I found this surprisingly hard and quite illuminating.
It had been an unsatisfying week. I was a bit jet lagged, having been in South Korea on a business trip the week before, but it wasn’t really that. For once, I had no looming deadlines. There were no imminent trips to prepare for, no client calls, no upcoming programmes to design and with ‘Do – Pause’ complete, no book to write. I had plenty of interesting things to do but none of it was pressing and no-one (but me) would notice if I didn’t do it.
As a result I didn’t feel I spent my week very well. I fiddled around busily but without finishing anything. I neither got things done, nor was able to relax. My mind was agitated, finding a hundred and one little worries to latch on to, without doing anything to resolve them.
My automatic response was to chastise myself (of course!). An insistent inner voice berated me, advocating that I knuckle down and get my act together. But it was Sunday and I was weary (I had woken up at 330am to take one of my sons to the airport which is a two hour drive away).
So I did something that I rarely, if ever, do. I decided as far as possible, to doing nothing at all. This was immediately fascinating. In the very act of committing to it, I realised how unusual this is for me. I saw how, even at the weekend, I have a mental list (if not an actual list) of things to do. The weekend list has different kinds of things on it from the weekday list (changing the oil in the generator rather than writing a proposal for example) but there is still a list, which governs, in large measure, how I spend my time and more importantly, how I feel.
Of course, just because I have this list doesn’t mean I actually do the things on it, but it does mean that I feel I ought to. This is something that the Spanish, amongst whom I live, seem much less prone to, so there may be a cultural factor involved as well, but for me personally it is a very strong tendency.
Given that the subtitle of the book I have just written (‘Do – Pause’) has the subtitle – “You are not a to do list”- this was rather sobering. It was also fantastically liberating. Having made a conscious and deliberate decision to pause, I had a point of reference. As my mind drifted off into the ‘ought’ space (“I ought to do this, I ought to do that etc. etc.”) which I inhabit a large proportion of the time, I now had a touchstone to go back to - the decision to do nothing - so I could fix on that, instead of a list of tasks.
This day of deliberately doing nothing was an application, albeit an unconscious one, of the ideas I explored in the book. A pause of this kind, casts a positive forward shadow, like a rock that shelters you from the prevailing wind. By not doing things yesterday, I reasoned, I would be more motivated (and more rested) to do things today. As indeed has proved to be the case (it is only 10am and I have written two different pieces already).
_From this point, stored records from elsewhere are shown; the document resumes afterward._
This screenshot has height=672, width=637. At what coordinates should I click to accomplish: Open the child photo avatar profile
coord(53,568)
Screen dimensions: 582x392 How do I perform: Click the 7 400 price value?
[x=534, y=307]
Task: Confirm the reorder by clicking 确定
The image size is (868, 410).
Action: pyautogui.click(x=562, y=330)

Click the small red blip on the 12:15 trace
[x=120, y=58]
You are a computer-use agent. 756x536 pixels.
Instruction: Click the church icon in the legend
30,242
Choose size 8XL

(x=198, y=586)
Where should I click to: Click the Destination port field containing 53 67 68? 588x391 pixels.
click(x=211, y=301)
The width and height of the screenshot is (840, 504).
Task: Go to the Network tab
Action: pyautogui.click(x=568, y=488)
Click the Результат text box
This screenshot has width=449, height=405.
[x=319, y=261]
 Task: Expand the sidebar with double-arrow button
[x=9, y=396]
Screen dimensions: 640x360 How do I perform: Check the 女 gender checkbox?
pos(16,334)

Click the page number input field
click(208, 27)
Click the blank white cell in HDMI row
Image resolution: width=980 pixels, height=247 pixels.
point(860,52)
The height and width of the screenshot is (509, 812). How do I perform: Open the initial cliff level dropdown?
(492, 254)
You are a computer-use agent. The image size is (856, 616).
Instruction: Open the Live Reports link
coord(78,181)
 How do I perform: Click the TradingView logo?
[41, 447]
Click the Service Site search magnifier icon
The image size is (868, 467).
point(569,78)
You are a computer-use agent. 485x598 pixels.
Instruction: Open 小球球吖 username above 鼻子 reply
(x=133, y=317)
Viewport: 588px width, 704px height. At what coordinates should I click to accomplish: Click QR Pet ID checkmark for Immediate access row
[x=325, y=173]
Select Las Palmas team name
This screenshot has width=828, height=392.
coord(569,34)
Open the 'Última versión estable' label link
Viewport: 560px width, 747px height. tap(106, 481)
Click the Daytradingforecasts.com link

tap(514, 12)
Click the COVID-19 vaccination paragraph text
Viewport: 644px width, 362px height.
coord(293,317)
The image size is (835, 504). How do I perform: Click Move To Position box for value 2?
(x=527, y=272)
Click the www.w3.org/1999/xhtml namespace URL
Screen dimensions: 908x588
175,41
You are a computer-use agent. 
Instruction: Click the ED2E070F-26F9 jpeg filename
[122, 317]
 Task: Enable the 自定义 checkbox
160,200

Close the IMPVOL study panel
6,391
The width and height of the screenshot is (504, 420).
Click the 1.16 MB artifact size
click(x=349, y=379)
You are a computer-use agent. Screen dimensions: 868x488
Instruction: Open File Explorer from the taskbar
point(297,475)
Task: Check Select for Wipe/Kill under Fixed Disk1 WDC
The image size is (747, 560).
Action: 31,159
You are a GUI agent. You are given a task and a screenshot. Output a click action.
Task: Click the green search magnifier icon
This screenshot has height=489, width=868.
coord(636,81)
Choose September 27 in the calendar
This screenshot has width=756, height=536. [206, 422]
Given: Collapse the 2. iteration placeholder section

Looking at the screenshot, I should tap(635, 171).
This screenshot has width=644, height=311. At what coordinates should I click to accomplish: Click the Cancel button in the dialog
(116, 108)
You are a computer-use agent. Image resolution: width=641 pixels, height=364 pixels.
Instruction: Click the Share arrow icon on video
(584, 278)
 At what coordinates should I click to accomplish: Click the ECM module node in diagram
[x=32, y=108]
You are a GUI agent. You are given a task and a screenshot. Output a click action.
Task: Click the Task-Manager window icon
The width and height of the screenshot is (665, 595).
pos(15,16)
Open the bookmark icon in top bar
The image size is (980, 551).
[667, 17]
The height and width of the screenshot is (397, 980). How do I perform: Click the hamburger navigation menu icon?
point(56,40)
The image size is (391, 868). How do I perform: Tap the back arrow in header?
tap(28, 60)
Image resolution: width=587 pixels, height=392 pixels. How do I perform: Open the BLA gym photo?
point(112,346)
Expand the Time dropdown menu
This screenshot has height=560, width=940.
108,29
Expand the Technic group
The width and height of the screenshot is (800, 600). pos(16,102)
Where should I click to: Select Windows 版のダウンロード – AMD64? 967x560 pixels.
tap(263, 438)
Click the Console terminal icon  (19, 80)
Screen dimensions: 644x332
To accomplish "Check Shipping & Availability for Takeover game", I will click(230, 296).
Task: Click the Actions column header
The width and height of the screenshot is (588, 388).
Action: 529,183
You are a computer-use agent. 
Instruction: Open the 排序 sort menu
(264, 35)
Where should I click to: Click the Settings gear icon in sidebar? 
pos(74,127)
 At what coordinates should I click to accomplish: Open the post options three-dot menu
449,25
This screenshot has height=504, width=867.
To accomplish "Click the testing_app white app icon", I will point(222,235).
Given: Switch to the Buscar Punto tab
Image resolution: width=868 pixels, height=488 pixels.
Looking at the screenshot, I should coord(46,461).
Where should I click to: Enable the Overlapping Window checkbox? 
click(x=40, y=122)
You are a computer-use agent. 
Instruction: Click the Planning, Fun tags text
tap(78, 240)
It reminds me of a ‘Pump storage’ power station, where water is pumped to the top of a mountain when demand for electricity is low, so that it can be released immediately when demand spikes. Deliberately not doing anything yesterday, or not even allowing myself to think about doing, refreshed me. This isn’t just about rest and energy but about mental decisiveness. By making no decisions or choices, or only trivial ones, it wiped the slate clean and I am more able to make them quickly and easily today. This feels very different from what I normally do, which is just to switch one set of activities (work) for another (domestic).
So obviously, whilst the book might be finished, the learning process about how to use pauses to live a more fruitful and enjoyable life continues. I must do nothing more often.